But what other reasonable explanation was there for the array of alluring smells that lingered in the cemetery? Especially since only Sookie's scent was detectable outside the burial ground – the sources of those other alluring fragrances had apparently appeared and disappeared on a relatively small patch of ground.
Sookie had been taken by fucking fairies: as insane as it would have sounded to me a few days before, it was the theory with the strongest evidence. Russell was safely encased in concrete, I hadn't caught a whiff of Sophie-Anne (or what Russell had accurately characterized as her overstated perfume) in the cemetery, Bill was probably holed up somewhere dealing with the consequences of his deceit, and if wolves had taken Sookie, the air would have reeked instead of smelled so sweet.
Speaking of which, the intoxicating scent of what I now believed to be fairy had begun to fade, dissipated by the autumn breeze.
I also noticed vaguely that some parts of my skin – those still rimed with dried cement – were beginning to sting as if burned. Studying a cement-smudged crease between my fingers, I could see blisters forming. Great. I fleetingly wished killing Bill for what he had done to me in dumping me into that construction site had been option, but even as Pam had helped pull me out of the mucky cement, I had known that Sookie would never have forgiven me if I had. I normally wouldn't have a lot of patience with Bill Compton, but the stakes were high in this game. I could tolerate a lot of bullshit from the younger vampire if it meant earning Sookie's trust in the long run.

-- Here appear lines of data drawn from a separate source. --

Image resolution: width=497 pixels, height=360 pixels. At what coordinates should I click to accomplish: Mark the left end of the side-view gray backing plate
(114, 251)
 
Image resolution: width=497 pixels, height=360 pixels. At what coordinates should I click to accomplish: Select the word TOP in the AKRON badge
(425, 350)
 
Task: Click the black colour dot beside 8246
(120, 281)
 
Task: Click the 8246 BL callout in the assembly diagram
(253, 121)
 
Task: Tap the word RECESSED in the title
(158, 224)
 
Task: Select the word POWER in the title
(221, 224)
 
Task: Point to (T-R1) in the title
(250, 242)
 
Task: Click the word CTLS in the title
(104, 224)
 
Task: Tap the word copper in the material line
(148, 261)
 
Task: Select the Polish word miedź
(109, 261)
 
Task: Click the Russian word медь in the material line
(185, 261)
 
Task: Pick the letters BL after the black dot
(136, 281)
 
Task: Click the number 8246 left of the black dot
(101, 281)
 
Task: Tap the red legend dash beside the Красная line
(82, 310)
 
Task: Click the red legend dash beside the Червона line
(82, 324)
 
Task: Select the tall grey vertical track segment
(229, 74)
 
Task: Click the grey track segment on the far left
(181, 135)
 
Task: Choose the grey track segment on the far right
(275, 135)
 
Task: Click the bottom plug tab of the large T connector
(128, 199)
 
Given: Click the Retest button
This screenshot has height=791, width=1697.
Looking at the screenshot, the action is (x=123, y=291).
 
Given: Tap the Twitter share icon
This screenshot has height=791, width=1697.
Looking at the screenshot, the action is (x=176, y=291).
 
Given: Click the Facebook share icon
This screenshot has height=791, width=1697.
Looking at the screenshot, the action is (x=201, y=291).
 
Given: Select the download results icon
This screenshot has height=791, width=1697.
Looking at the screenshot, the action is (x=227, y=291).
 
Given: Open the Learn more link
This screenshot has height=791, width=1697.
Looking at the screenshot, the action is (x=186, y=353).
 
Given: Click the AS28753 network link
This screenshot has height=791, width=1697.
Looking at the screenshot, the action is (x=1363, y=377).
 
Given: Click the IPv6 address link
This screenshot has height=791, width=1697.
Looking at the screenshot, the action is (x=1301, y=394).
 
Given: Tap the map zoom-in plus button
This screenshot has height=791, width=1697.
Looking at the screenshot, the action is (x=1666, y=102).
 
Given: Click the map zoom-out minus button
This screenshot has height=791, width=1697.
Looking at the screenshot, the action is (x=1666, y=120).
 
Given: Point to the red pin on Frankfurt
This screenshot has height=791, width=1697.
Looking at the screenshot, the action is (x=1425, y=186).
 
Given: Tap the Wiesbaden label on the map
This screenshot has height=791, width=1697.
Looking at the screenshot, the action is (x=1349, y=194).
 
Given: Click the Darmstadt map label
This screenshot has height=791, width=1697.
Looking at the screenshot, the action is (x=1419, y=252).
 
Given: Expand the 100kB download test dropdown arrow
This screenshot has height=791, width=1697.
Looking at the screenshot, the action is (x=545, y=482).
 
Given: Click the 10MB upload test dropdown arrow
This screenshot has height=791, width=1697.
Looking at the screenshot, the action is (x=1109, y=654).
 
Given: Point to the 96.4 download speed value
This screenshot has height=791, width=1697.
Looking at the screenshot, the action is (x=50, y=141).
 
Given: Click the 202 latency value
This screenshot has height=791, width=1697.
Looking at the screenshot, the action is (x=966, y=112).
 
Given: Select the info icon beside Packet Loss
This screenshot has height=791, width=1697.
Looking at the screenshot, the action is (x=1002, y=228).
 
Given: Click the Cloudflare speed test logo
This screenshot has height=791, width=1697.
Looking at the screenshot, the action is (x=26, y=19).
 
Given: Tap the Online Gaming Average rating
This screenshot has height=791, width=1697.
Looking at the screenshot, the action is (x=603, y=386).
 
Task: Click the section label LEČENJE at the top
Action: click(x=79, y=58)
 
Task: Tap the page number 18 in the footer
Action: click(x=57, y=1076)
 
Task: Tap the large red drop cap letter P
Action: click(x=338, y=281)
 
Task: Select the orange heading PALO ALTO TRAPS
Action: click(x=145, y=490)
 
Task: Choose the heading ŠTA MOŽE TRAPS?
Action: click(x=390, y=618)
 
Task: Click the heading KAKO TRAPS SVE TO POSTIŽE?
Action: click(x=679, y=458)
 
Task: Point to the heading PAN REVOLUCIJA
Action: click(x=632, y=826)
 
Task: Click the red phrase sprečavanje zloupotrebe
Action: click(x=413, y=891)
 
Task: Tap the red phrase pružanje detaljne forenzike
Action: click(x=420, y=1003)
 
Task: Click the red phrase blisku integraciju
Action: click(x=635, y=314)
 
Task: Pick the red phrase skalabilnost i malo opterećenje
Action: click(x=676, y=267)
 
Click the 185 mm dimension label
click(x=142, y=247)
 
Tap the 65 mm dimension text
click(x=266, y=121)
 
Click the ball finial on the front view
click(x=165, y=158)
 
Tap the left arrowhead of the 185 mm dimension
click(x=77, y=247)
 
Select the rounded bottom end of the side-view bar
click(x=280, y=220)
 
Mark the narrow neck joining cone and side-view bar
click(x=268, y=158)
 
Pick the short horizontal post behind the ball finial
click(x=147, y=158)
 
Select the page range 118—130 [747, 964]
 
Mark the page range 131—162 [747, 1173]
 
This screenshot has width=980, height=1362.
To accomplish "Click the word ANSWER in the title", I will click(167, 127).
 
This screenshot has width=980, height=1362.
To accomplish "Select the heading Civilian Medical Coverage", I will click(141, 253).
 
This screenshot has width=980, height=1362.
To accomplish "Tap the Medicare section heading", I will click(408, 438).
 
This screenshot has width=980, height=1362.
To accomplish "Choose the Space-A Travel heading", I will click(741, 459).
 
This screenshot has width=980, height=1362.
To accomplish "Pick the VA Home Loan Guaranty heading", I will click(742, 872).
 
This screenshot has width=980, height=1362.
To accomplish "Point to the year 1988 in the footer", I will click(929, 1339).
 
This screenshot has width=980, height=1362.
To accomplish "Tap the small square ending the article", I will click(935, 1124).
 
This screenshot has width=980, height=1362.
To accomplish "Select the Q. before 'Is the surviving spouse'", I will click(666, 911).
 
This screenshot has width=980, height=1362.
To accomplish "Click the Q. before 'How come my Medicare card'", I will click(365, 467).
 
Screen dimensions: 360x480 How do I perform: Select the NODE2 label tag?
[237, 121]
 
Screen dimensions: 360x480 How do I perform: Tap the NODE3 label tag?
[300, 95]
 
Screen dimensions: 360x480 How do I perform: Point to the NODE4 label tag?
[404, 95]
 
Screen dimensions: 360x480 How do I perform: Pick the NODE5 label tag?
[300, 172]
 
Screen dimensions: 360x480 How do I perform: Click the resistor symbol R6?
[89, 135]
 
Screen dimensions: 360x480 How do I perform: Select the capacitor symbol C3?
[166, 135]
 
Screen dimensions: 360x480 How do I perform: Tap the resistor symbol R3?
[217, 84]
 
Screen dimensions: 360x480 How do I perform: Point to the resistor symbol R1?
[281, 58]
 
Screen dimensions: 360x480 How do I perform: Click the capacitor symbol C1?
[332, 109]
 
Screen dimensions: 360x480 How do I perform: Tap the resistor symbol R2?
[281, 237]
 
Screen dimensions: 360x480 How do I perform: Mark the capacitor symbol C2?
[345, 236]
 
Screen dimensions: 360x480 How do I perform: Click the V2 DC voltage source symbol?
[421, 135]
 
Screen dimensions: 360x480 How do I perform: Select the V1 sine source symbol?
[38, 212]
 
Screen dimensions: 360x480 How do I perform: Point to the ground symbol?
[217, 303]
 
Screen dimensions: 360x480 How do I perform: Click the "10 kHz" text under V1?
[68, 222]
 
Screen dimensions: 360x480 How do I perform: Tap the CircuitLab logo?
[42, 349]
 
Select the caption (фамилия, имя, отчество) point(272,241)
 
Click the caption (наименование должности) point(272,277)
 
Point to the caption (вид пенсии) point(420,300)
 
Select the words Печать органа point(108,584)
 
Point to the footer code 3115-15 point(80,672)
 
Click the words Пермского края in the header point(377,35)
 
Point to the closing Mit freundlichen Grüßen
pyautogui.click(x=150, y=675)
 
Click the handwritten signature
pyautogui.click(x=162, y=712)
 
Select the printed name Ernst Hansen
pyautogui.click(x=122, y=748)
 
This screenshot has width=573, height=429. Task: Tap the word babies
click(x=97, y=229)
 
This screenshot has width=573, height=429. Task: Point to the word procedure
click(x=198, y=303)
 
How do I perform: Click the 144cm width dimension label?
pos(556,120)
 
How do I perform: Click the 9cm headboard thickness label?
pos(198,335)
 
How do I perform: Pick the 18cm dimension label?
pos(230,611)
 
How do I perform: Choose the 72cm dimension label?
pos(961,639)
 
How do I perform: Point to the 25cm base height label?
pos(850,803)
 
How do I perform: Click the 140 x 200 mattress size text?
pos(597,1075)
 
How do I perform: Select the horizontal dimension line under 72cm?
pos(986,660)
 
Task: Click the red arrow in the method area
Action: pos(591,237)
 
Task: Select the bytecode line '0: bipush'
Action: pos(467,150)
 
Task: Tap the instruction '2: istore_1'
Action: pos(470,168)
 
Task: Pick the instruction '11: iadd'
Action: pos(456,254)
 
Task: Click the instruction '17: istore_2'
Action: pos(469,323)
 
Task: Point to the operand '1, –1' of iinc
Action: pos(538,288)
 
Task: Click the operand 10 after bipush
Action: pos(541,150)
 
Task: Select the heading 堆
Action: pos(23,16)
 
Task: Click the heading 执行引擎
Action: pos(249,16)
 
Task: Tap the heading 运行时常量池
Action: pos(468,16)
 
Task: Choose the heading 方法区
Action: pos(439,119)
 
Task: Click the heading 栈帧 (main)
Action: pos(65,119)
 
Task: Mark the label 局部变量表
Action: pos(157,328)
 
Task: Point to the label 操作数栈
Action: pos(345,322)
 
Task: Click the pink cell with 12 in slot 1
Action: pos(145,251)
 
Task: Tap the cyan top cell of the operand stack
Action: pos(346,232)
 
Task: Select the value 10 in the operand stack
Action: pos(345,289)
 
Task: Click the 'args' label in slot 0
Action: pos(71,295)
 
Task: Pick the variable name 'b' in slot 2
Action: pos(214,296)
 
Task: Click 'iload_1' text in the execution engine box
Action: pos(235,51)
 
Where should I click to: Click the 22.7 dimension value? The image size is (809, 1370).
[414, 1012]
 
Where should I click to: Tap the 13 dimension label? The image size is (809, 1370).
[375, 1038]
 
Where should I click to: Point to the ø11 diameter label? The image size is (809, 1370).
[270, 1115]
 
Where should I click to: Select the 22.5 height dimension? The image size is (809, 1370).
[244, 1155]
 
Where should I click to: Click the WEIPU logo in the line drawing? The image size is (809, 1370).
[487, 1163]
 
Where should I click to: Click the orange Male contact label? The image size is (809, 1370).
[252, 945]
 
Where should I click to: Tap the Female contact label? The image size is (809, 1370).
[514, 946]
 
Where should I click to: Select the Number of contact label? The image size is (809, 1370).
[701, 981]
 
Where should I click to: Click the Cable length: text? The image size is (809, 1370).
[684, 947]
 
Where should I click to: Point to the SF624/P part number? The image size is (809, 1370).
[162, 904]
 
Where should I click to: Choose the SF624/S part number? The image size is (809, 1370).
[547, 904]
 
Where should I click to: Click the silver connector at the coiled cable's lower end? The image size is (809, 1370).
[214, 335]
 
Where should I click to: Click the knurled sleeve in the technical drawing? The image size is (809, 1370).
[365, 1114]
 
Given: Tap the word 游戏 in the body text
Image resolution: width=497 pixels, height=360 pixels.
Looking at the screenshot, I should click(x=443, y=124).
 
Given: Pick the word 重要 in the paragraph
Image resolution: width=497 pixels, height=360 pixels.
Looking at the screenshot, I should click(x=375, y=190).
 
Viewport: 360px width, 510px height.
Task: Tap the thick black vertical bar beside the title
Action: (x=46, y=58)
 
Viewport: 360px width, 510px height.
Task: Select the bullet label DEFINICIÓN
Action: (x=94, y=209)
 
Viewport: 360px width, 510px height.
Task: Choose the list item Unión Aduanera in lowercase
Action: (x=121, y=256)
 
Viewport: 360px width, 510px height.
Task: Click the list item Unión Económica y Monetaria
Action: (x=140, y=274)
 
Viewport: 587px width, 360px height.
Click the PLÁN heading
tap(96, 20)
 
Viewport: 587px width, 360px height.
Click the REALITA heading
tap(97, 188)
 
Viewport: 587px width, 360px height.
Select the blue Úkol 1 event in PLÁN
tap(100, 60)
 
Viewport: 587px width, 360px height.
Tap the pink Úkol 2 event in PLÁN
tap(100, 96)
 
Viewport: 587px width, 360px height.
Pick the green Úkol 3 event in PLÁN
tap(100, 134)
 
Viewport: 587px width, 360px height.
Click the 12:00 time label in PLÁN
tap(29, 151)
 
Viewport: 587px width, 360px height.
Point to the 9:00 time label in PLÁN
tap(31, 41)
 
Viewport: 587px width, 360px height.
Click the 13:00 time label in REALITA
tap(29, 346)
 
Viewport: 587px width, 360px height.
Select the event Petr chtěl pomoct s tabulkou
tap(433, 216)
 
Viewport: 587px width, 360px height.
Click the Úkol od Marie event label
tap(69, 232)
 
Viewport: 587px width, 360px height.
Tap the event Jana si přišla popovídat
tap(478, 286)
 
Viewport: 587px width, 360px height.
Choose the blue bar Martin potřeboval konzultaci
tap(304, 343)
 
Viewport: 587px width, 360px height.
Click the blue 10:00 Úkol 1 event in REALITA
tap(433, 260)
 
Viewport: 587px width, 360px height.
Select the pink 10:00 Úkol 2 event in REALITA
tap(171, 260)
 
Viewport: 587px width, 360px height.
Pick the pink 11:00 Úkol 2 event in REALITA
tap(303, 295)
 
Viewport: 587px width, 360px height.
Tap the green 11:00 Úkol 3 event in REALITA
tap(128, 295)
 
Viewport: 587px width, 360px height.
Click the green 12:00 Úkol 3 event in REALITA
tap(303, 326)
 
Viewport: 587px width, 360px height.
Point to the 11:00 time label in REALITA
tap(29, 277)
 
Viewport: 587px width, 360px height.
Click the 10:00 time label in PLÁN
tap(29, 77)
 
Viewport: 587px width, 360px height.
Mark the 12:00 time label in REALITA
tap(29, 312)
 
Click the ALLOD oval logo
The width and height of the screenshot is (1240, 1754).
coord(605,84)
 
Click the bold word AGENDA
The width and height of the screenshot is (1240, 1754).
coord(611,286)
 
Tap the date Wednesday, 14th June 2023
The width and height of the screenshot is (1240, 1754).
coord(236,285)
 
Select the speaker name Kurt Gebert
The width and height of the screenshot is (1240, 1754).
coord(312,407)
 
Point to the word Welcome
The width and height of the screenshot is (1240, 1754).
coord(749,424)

Tuning out the mildly increased pain of my skin, I pondered what to do next. With no idea where the goddamn fairies would have taken Sookie, I was stuck. She could be anywhere, including some plane of existence that could only be accessed by magic.
Magic I didn't have. Sookie magic.
With a sigh, I leaned forward on the steps, about to rise and launch myself into the air to go home, when Bill appeared suddenly in front of me. Because of Sookie's revoked invitation, he couldn't enter the house, but the porch was still fair territory. Any remote suspicion that he might have had anything to do with Sookie's disappearance vanished the moment he grabbed the front of my jacket and bellowed into my face, fully fanged, "Where. Is. Sookie?"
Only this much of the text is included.